Unpacking the recent education department resource on student mental emotional and behavioral health

Student and educator emotional and mental health was already fragile pre-pandemic. In light of what has taken place (and not taken place) over the past 18 months, this situation for many individuals and communities has passed the breaking point.

To help in the process of picking up the pieces and reconstructing, the U.S. Department of Education released Supporting Child and Student Social, Emotional, Behavioral and Mental Health earlier this month. This resource-packed guidance document is aimed toward states, school and community systems and educators with the intention of helping them promote mental, emotional and behavioral health for children and students from early childhood to higher education. It lays out seven challenges to delivering the support necessary, seven sets of corresponding practice and research-based recommendations and finally projects and initiatives working right now to address these challenges.

Policy makers and professionals within the education system have already recognized the serious impact of isolation, anxiety and loss related to the COVID 19 pandemic on student mental and emotional health. Washington State Governor Inslee declared a State of Emergency in February 2021, stating, “Although we have, for the time being, averted the crisis of overwhelming hospital capacity related to COVID-19 cases, we are in the midst of another crisis related to the mental health of many of our children and youth.”

One CDC report on emergency room visits for suspected suicide attempts showed that for girls aged 12–17, visits were over 50% higher from February to March 2021 than during the same period in 2019. Young people from traditionally marginalized communities have been disproportionately affected. Despite emerging evidence that illustrates the extent of the problem, no increase in evidence-based mental health services has yet been made on a systemic level to meet the augmented student caseload. However, efforts like this one spell hope for change.

U.S. Secretary of Education Miguel Cardona urges action. “Our efforts as educators must go beyond literacy, math, history, science and other core subjects to include helping students to build the social, emotional and behavioral skills they will need to fully access and participate in learning and make the most of their potential and future opportunities,” said Cardona in the press release. “Amid the pandemic, we know that our students have experienced so much. We can’t unlock students’ potential unless we also address the needs they bring with them to the classroom each day. As educators, it’s our responsibility to ensure that we are helping to provide students with a strong social and emotional foundation so that they also can excel academically.”

Can education technology support districts in improving mental health for students and staff?

Alongside more acute trauma during these past months, day-to-day annoyances have contributed to the unsettled feeling many students and educators report experiencing. Not to be minimized is the impact, both positive and negative, that remote education and the sudden migration by many districts to digital learning has had on students, families and teachers. 

As technology plays an increasingly central role in education, some critics warn states and local school jurisdictions to be cautious about spending on unproven technology as they invest their share of the $122 billion in funding supplied through ARP ESSER, along with other rescue dollars. One concern, based on past errors, is that such investments over time will do little to improve student mental health and academic achievement. 

Here we unpack each Department recommendation and action steps as they apply to K-12 schools. Additionally, we examine where education technology can play a role in helping schools support student and educator social-emotional learning (SEL), which helps cultivate skills and environments that advance students’ learning and development.
------------------------
• **Description of the task**: List each core subject that Miguel Cardona names in his quoted statement in the article on student mental health.
------------------------
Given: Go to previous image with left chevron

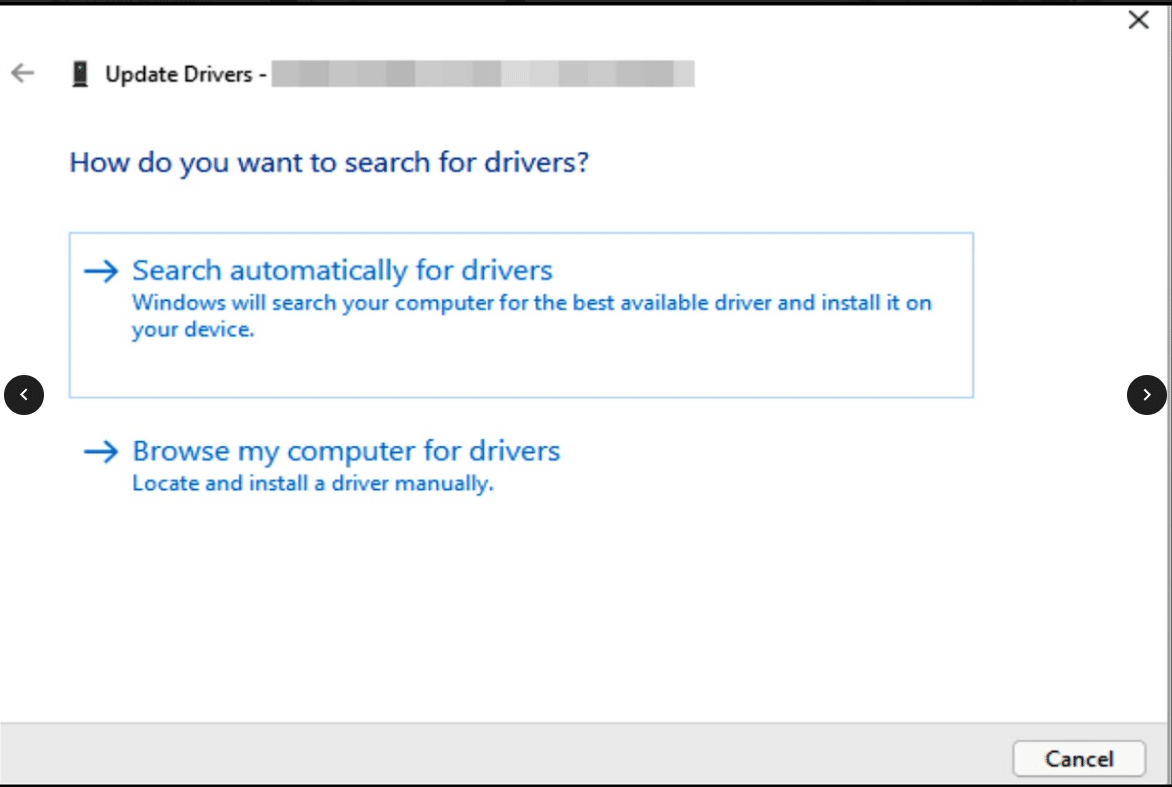Looking at the screenshot, I should point(24,395).
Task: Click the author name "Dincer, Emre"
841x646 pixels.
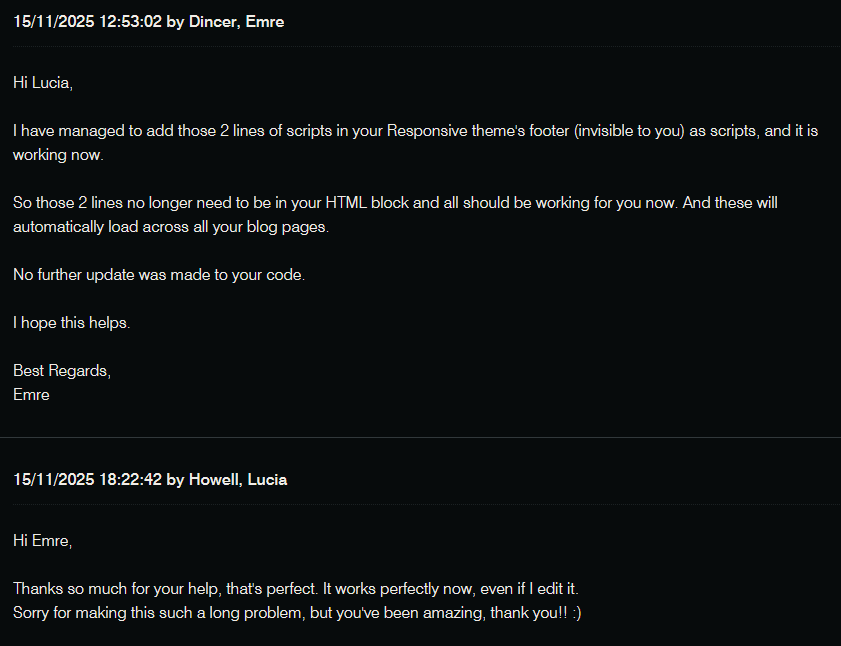Action: click(x=236, y=22)
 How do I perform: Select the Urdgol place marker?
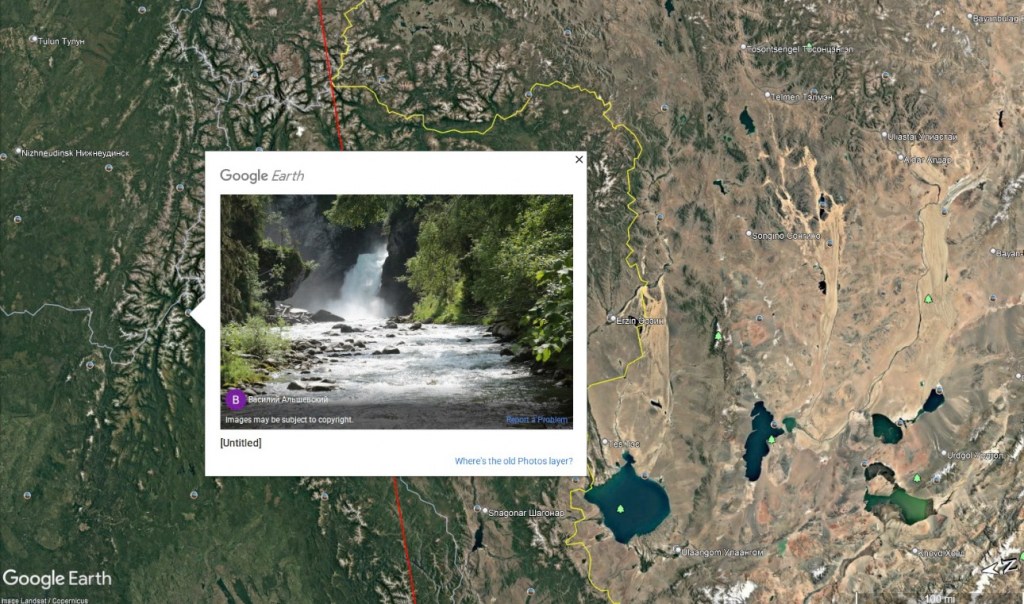point(944,454)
------------------------
• **Task result**: Literacy, math, history, science